Exercise
Since pictures are not part of the copy, please output only the lines from the one with "Task: Open PDF label for order 4003" through the end of the data below, exactly as written.

[Start of Attachment]

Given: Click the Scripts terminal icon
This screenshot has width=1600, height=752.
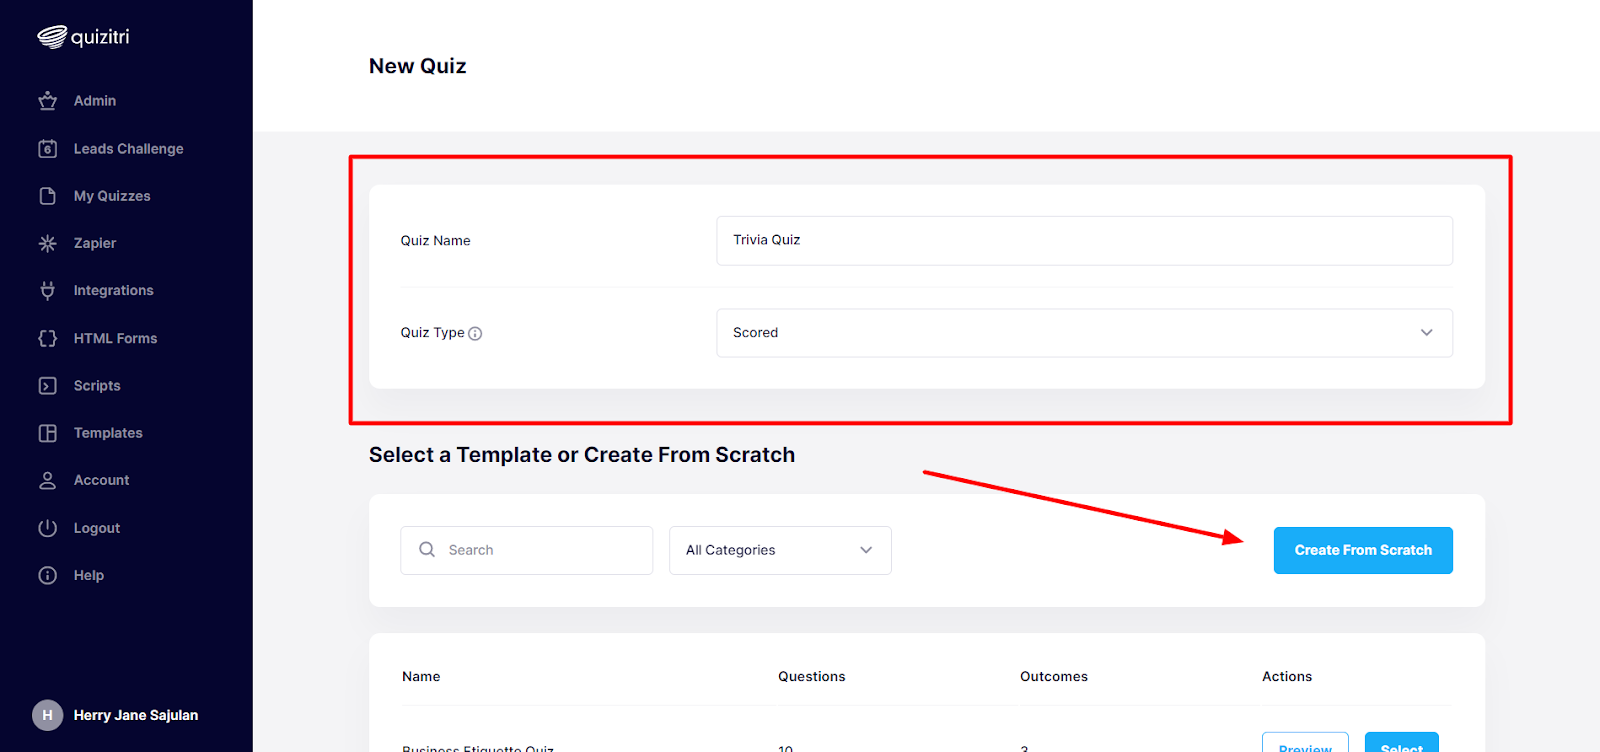Looking at the screenshot, I should [x=47, y=386].
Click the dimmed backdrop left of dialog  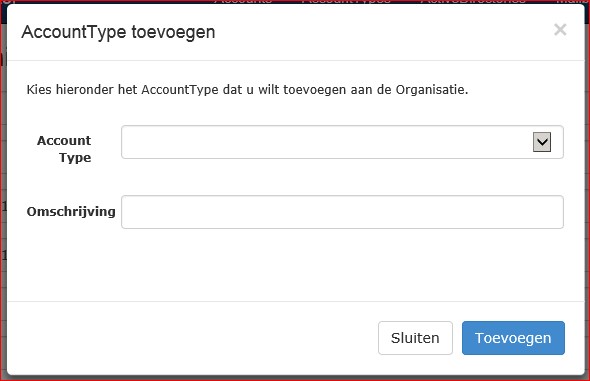click(x=3, y=188)
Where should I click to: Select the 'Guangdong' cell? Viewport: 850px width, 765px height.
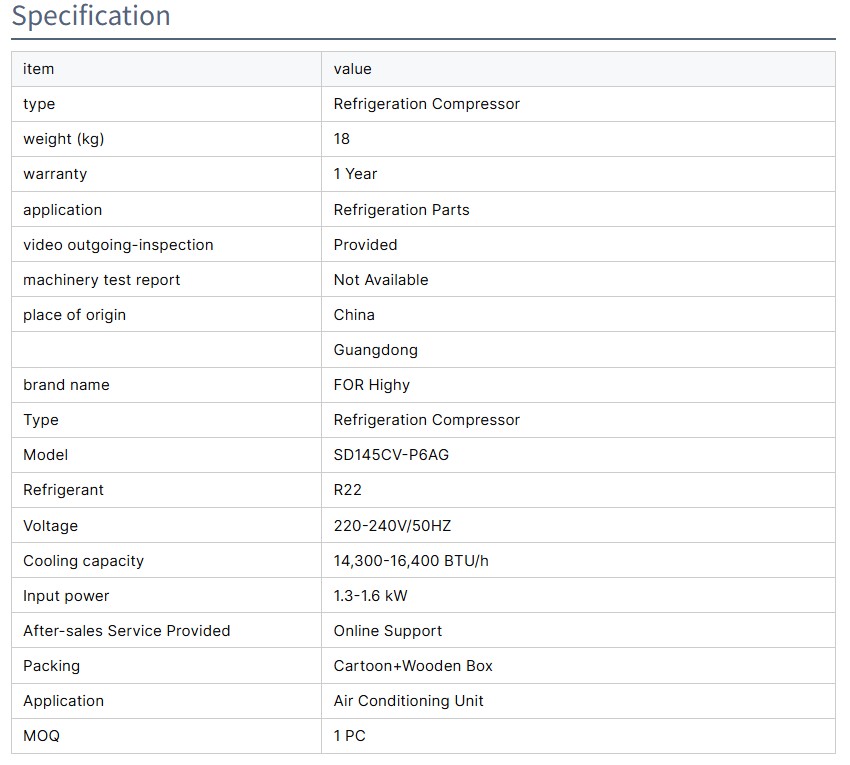tap(375, 350)
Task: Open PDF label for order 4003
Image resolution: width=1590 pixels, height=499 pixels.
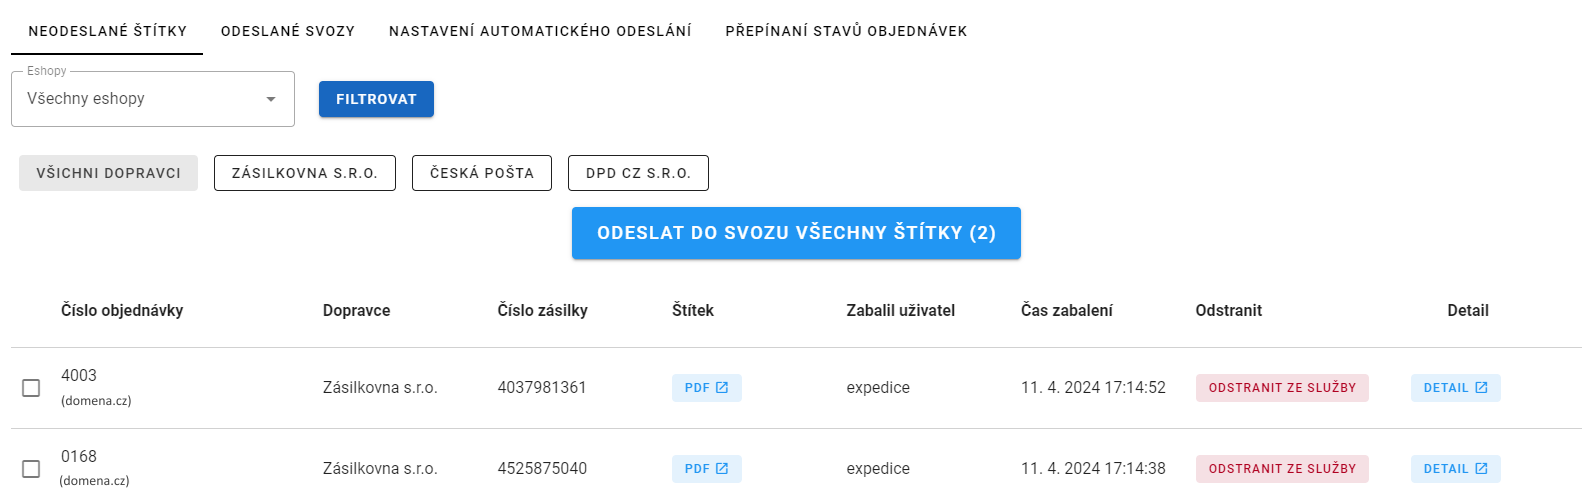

[End of Attachment]

Response box
Task: Open PDF label for order 4003
Image resolution: width=1590 pixels, height=499 pixels.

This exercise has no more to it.